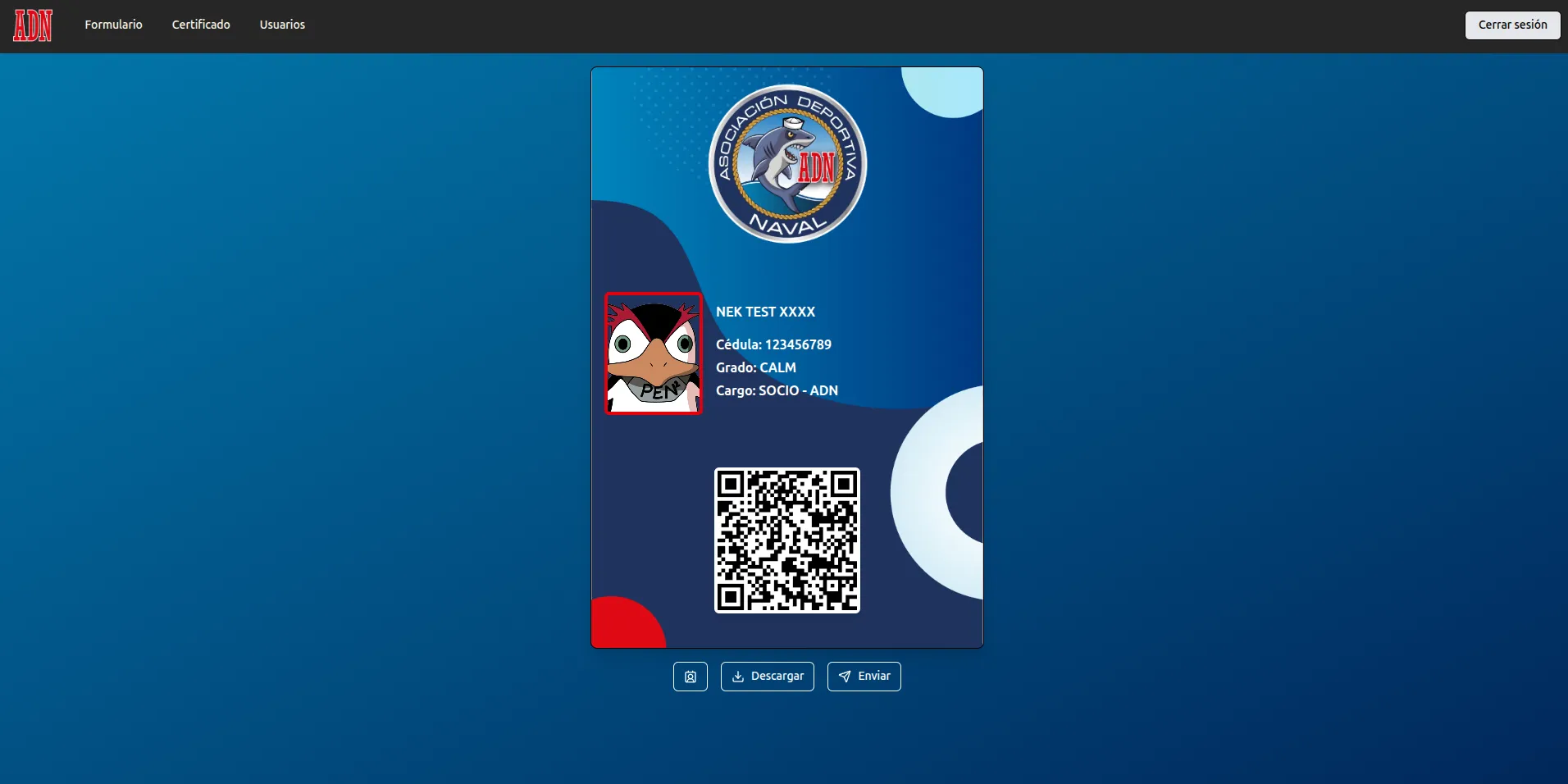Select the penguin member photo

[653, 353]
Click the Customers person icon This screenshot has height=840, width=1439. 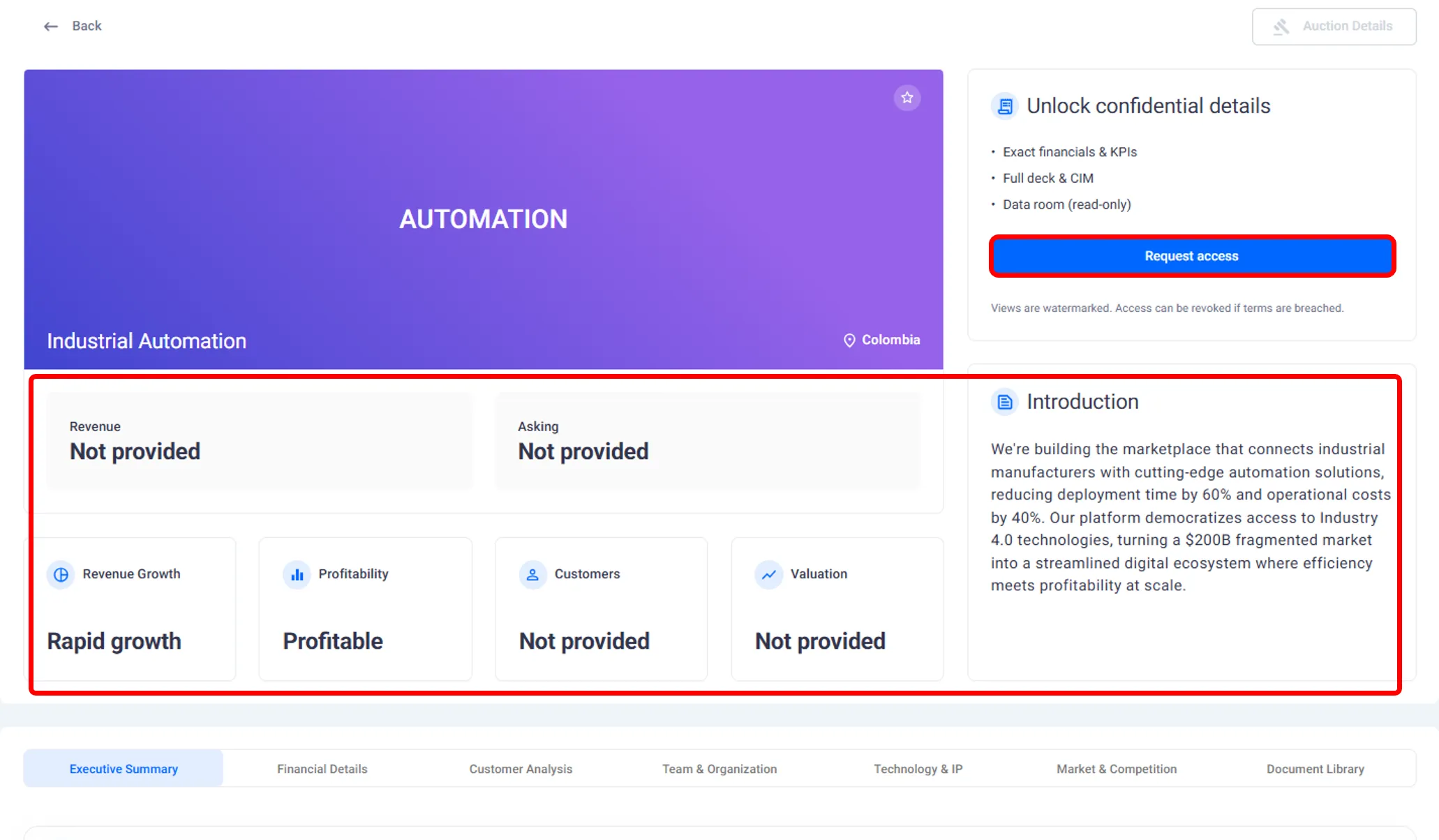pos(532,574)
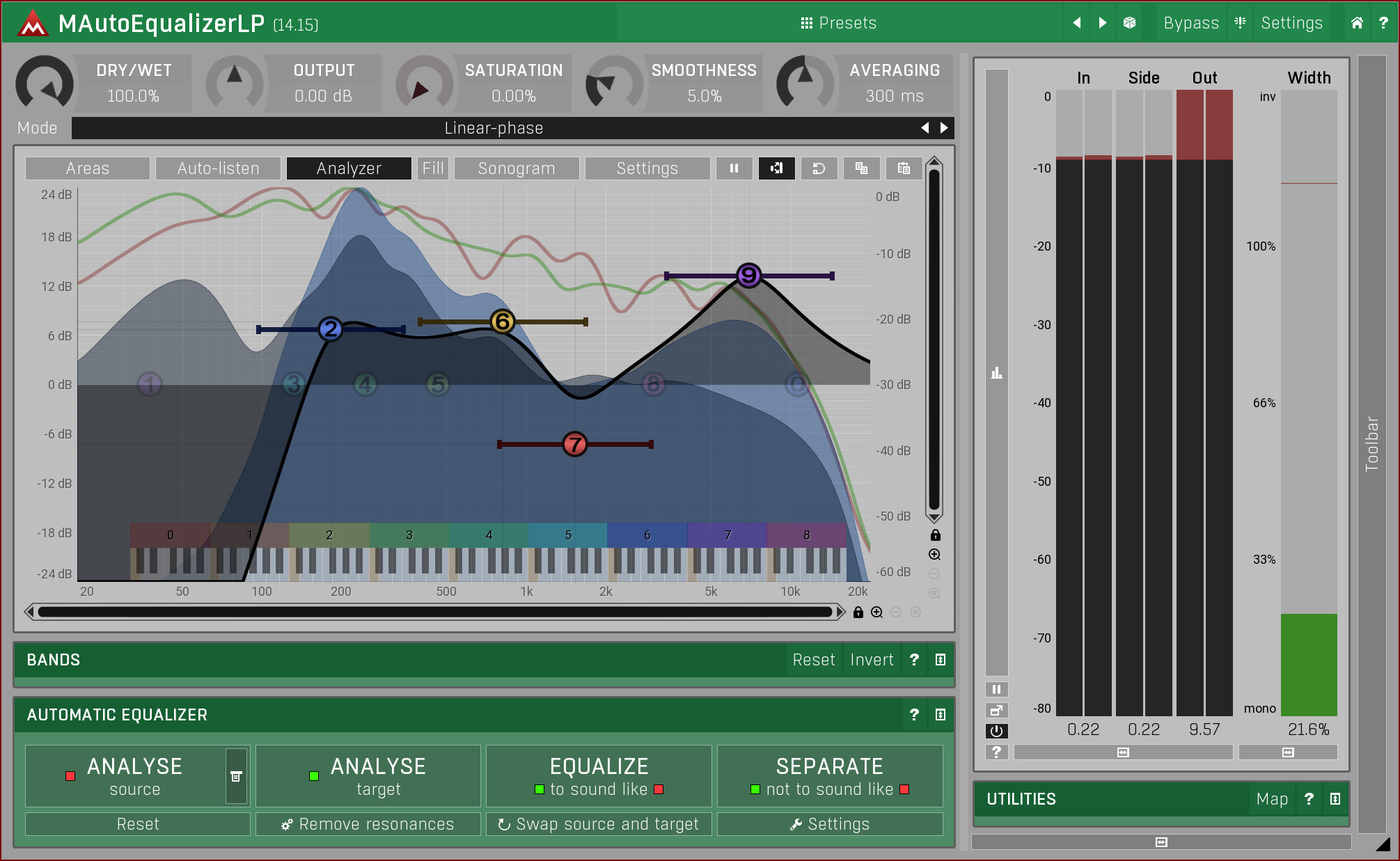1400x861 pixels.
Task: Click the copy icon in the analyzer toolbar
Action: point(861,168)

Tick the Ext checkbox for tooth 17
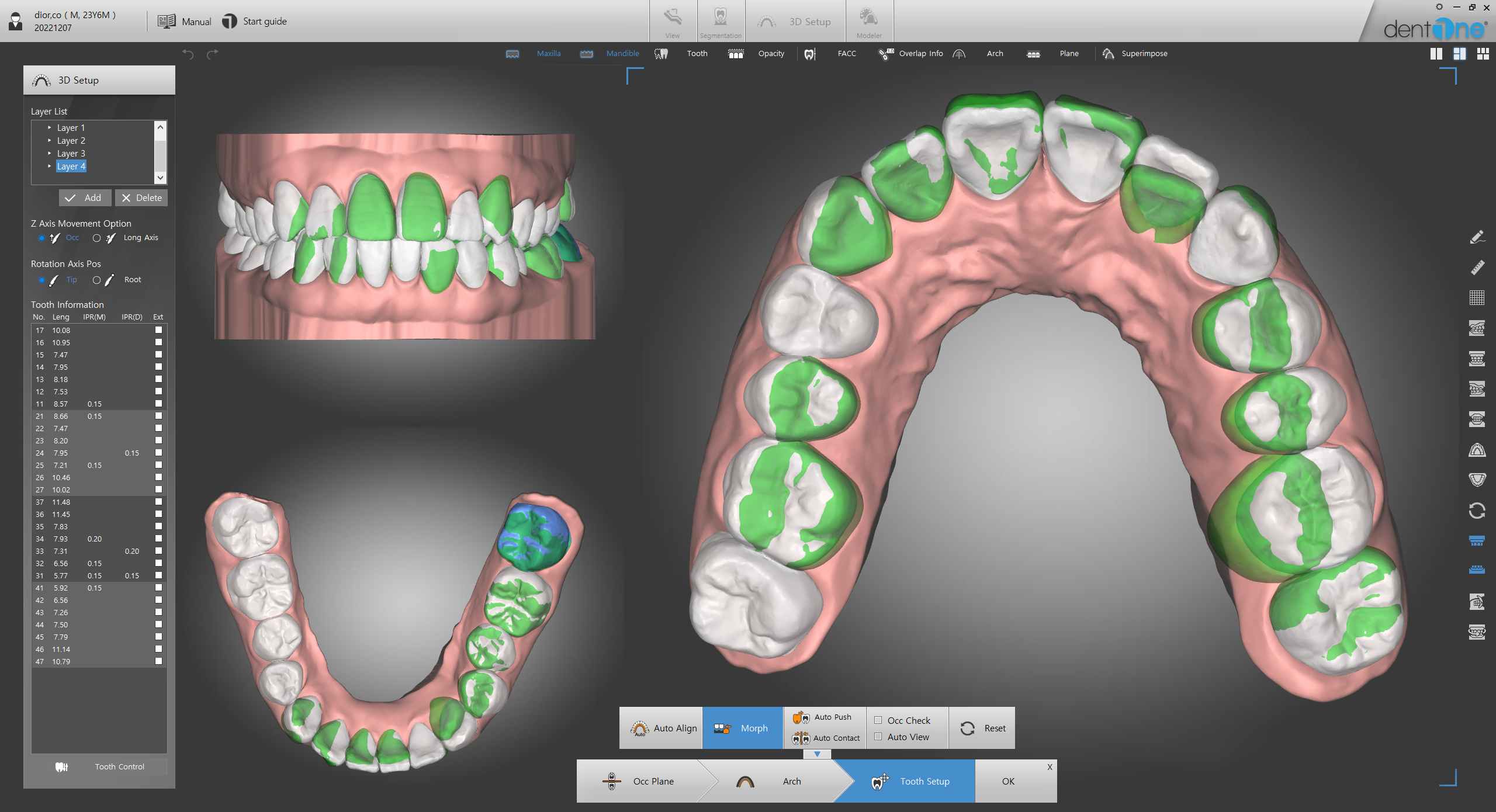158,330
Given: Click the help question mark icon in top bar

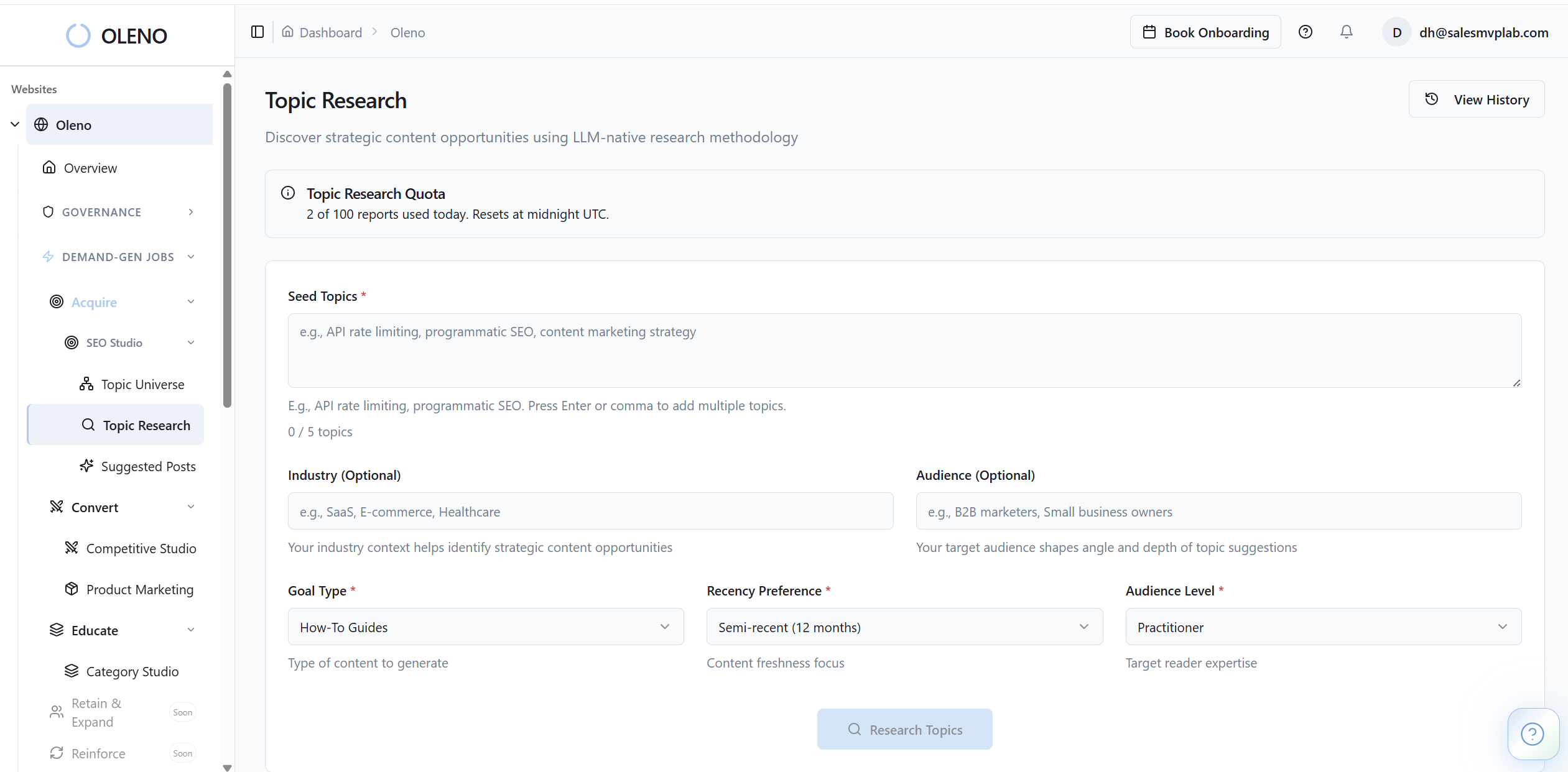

### Work to be completed
Beginning at the line that holds "Tick the Ext checkbox for tooth 17" and ending with the last line of the entries, please set down each line exactly, leaving every picture out.

### Written solution
Tick the Ext checkbox for tooth 17
158,330
Given: Click the help question mark icon in top bar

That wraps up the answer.